Was hältst Du eigentlich von den ganzen neuen Bands, die mittlerweile Euren Musikstil kopieren und Humppa-Musik spielen?

Wenn sie ihre Sache gut machen, machen sie eben ihre Sache gut, und wenn nicht, dann halt nicht. Es hat keinen großen Einfluss auf das, was wir tun. Insofern ist es mir egal, was sie machen.

Okay, dann würde ich gerne auf die anstehenden Tours zu sprechen kommen. Im April werdet Ihr zusammen mit SWALLOW THE SUN, MOONSORROW und SURVIVORS ZERO auf US-Tour gehen. Worauf freust Du Dich am meisten?

Auf alles! Ich glaube, das wird eine richtig coole Sache. Wir wollten mit MOONSORROW schon seit zehn Jahren auf Tour gehen, was aber bislang nicht geklappt hat, wenn man mal von einzelnen Gigs in Helsinki absieht. SWALLOW THE SUN sind auch tolle Typen, und SURVIVORS ZERO – es wird das totale Chaos (lacht)! Ehrlich gesagt frage ich mich, wer von uns überhaupt wieder heile zu Hause ankommt. (lacht)
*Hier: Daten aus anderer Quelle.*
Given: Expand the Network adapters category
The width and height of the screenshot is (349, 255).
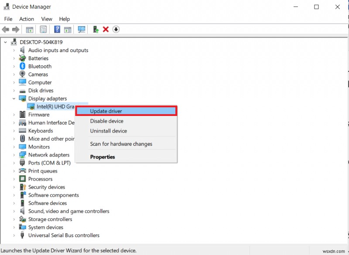Looking at the screenshot, I should point(14,155).
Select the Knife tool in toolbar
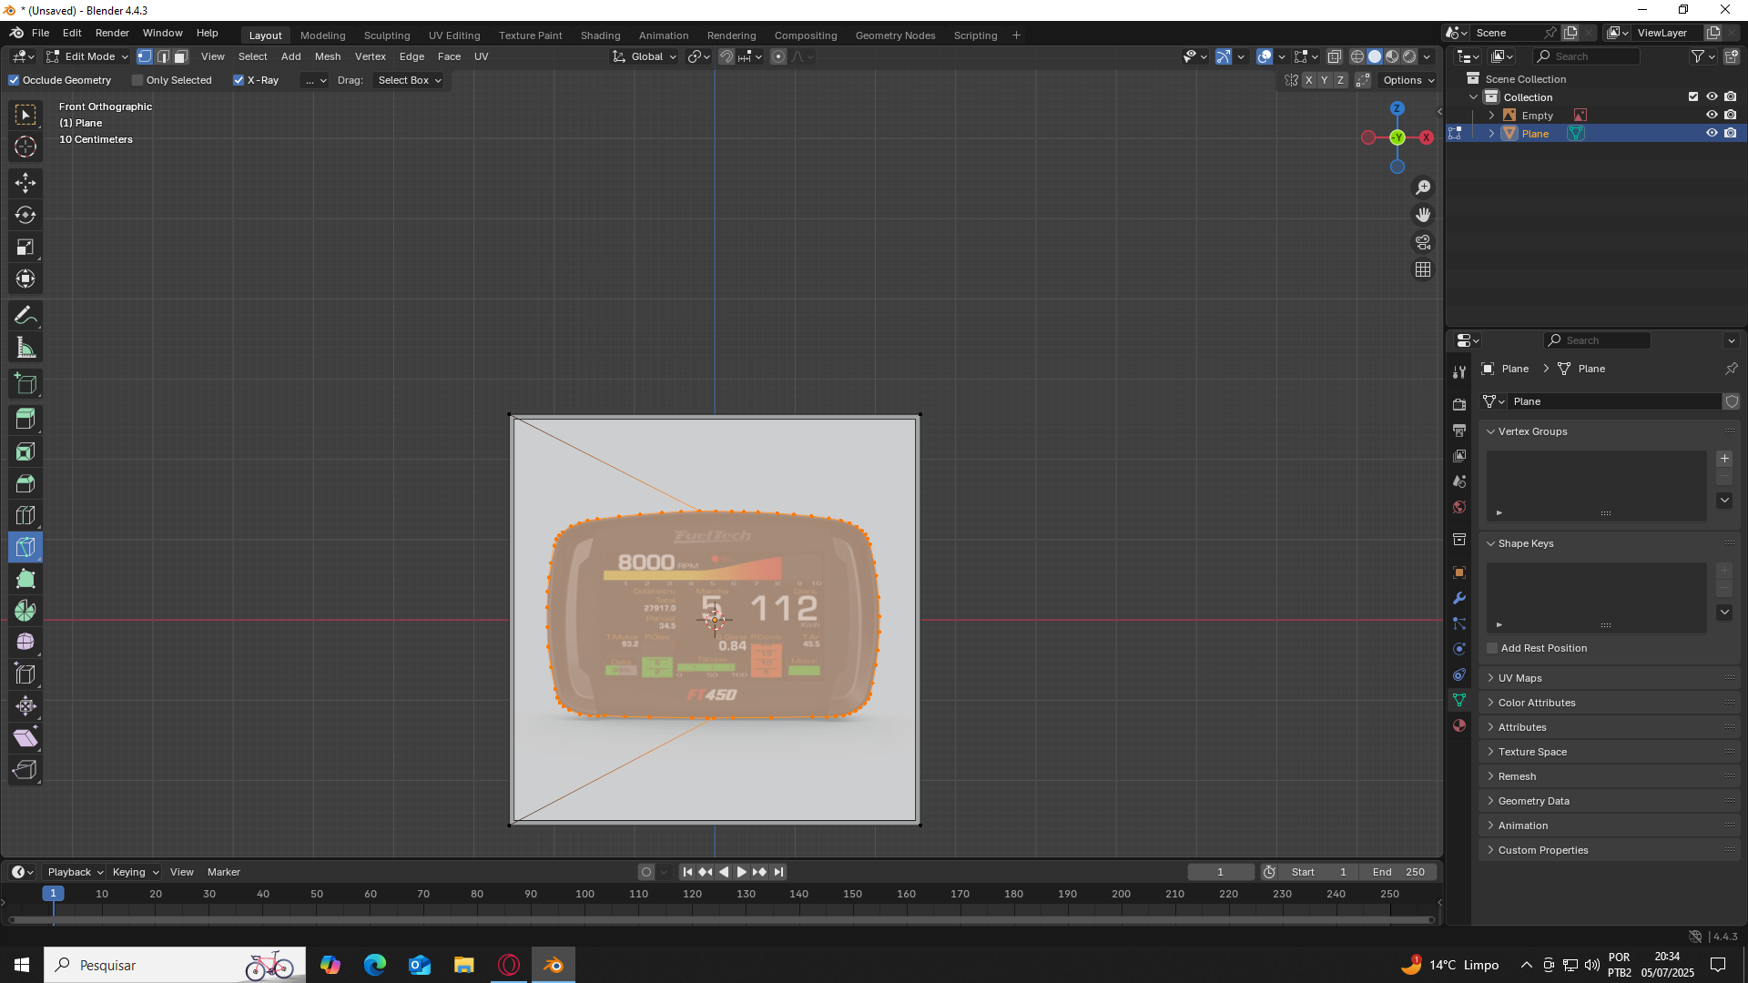This screenshot has width=1748, height=983. coord(25,547)
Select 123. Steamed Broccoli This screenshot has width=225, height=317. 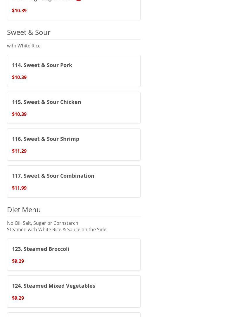click(41, 249)
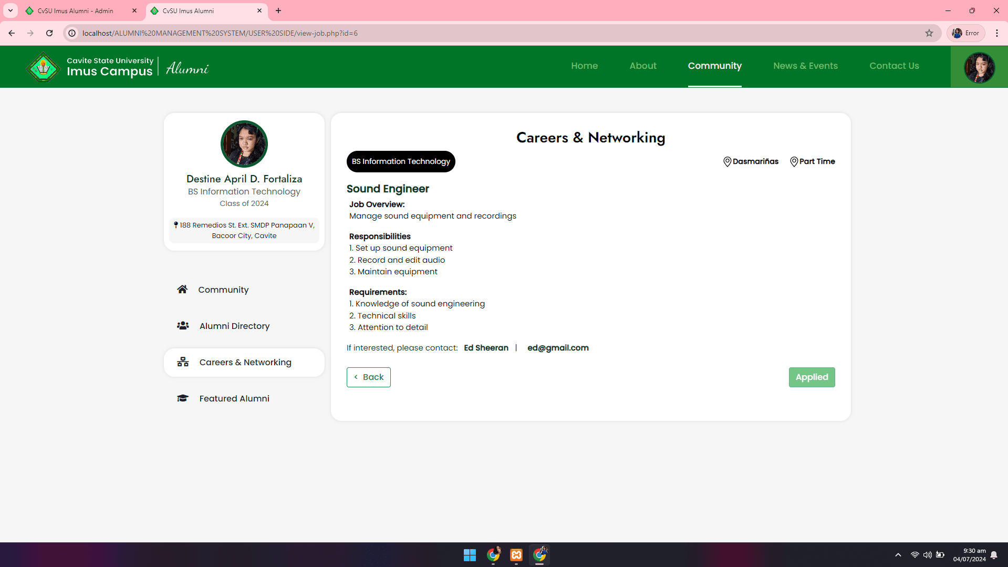The width and height of the screenshot is (1008, 567).
Task: Click the Careers & Networking sitemap icon
Action: pos(183,362)
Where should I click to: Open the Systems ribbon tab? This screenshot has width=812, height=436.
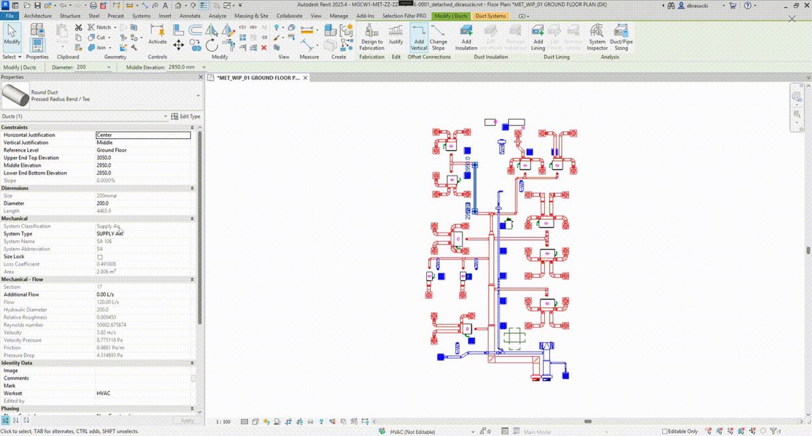coord(141,16)
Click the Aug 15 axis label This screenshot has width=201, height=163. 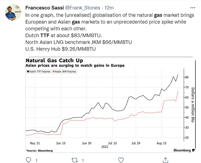pyautogui.click(x=161, y=143)
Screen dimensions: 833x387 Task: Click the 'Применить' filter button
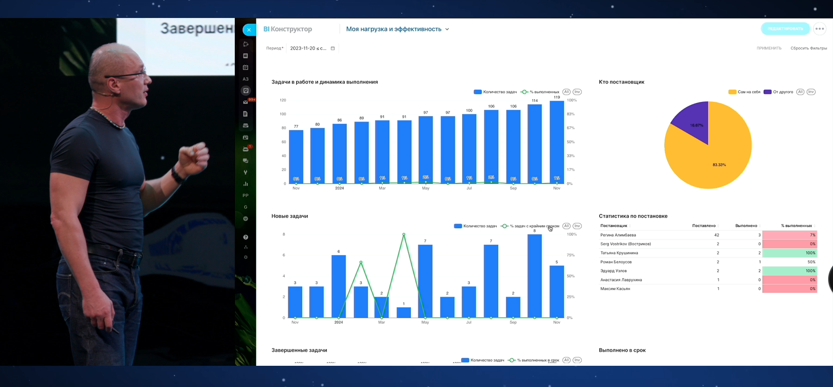(x=769, y=48)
Schade, dass Ihr mit diesem Package nicht in Europa tourt…

Na ja, wir spielen aber die Paganfest-Tour, unter anderem mit ELUVEITIE, die einfach arschnett sind.

Letzte Frage: Auf den neuen Promofotos seid Ihr diesmal mit spitzen Gummiohren zu sehen. Wer von Euch hat die längsten Ohren?

Ich glaube… das bin ich.

Wirklich?

Klar, ich bin schließlich auch der Längste in der Band!